Он вдруг подумал: смог бы сам жить на чужбине? В Германии? Два раза до революции был он в Гамбурге с женой: чужое все там, незнакомое, и образ жизни совсем не такой, как в России. Эльза там чувствовала себя дома, а он – гостем. Конечно, будь он в Германии, для него нашлось бы дело.
– Поправляйся, мил человек, – поднялся Абросимов. – Вон какие сосновые боры кругом! И нет им конца-краю. Пройдет тут твоя хворь…
Он вытряхнул прямо на крыльцо кабаний окорок, свернул холщовый мешок, запихнул в карман полушубка.
– Андрей Иванович, за мной магарыч, – поднялся и Шмелев.
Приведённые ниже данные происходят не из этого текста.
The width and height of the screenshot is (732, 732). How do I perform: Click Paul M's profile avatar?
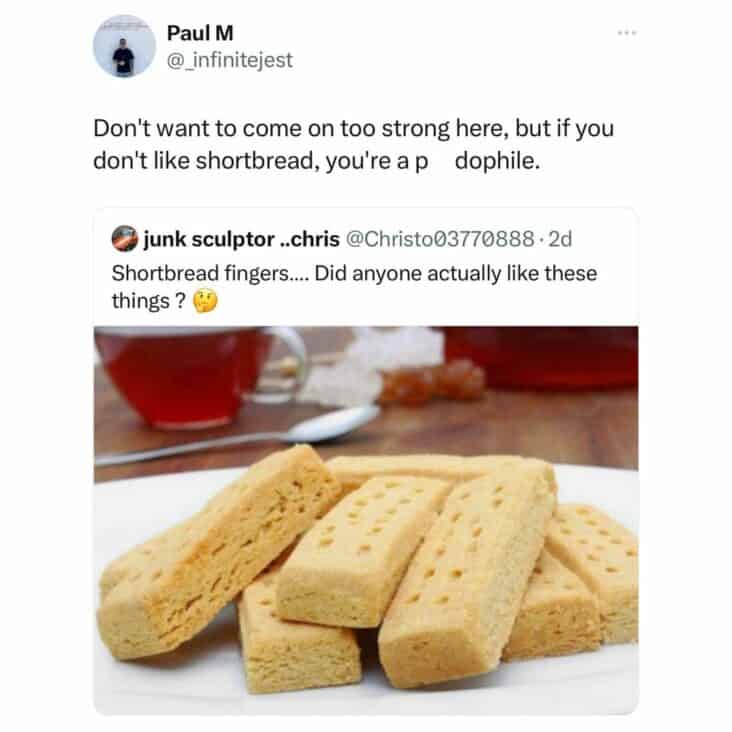pyautogui.click(x=124, y=46)
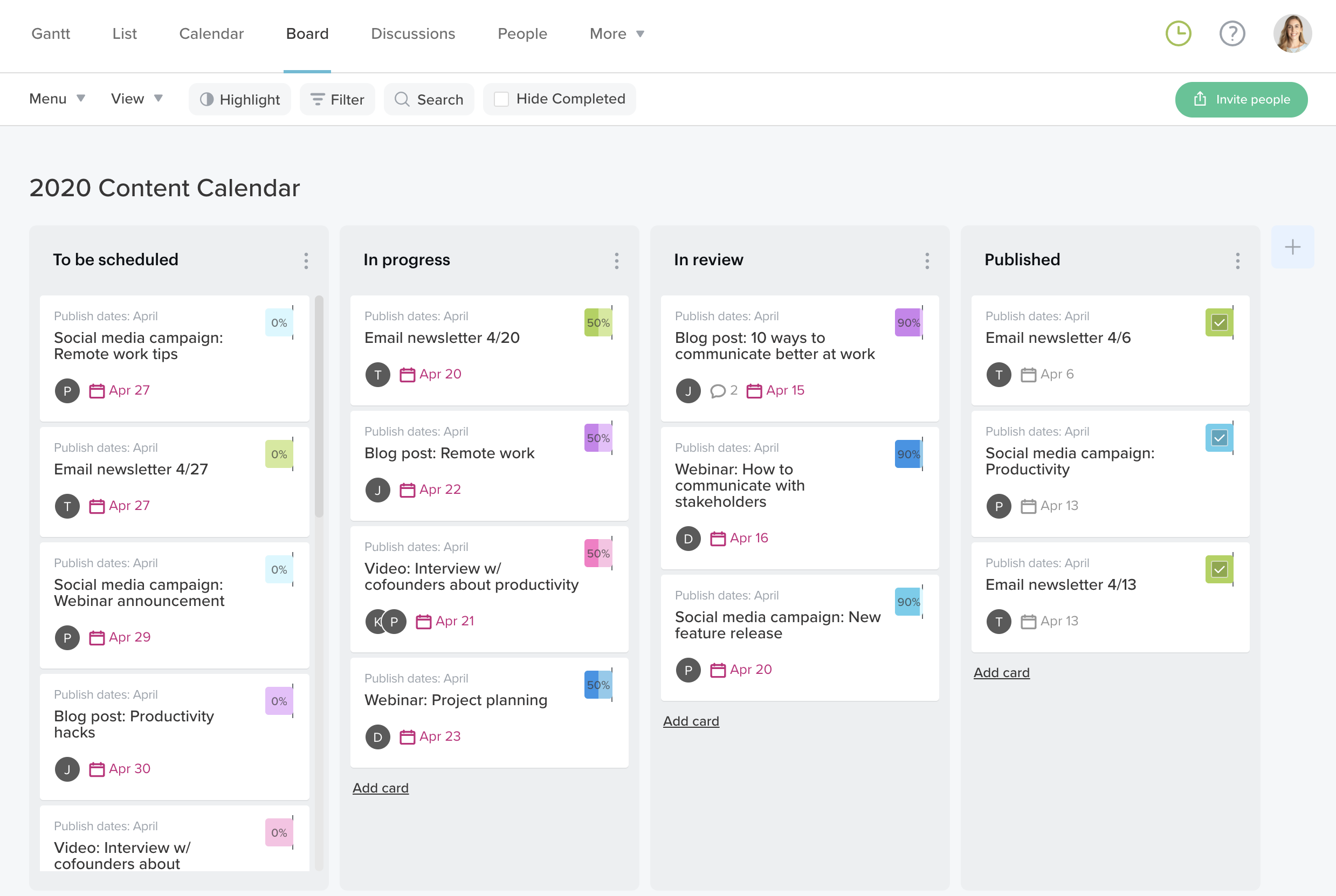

Он был на полголовы ниже Абросимова. После болезни бритые щеки ввалились и пожелтели, нос заострился, но плечи были такими же широкими, стоял он прямо, чуть выпятив грудь.
– Я гляжу, ты за все привык платить? – с любопытством посмотрел на него Андрей Иванович.
– Не люблю быть должником, – усмехнулся Шмелев.
– Мне ничего ты не должон… – И уже от калитки: – А Сову-то попроси извести тараканов… Ей-богу, смогет, вот увидишь! – И раскатисто рассмеялся, всполошив кур.
3
Бабка Сова не сразу вняла уговорам избавиться от тараканов.
– Таракан живет под печкой, людям не мешает, – бубнила она. – Чё его тревожить?
– Значит, не можешь вывести? – схитрил Григорий Борисович. – А говорили, что ты кудесница, все умеешь: людей лечить, скотину ставить на ноги и всякую нечисть выводить.
– А чё тут уметь, – усмехнулась беззубым ртом Сова. – Чего люди не разумеют, то и кажется им диковинкой. Вот разгадай девичий сон: на печи котище, на полу гусыня, по лавочкам лебедки, по окошечкам голубки, за столом ясный сокол?
– Невдомек мне, – улыбнулся Шмелев.
– Девка жениха дождалась… О чем у девки голова болит? О женихе, ясном соколе, понятно?
– Говорят, ты привораживать можешь?
– Ай облюбовал кого в поселке? – глянула на него ясными глазами Сова. – И то, сколь одному можно жить-то? Мужик ты, Борисыч, справный, видный. Любую окрутишь. У нас тут молодок пруд пруди!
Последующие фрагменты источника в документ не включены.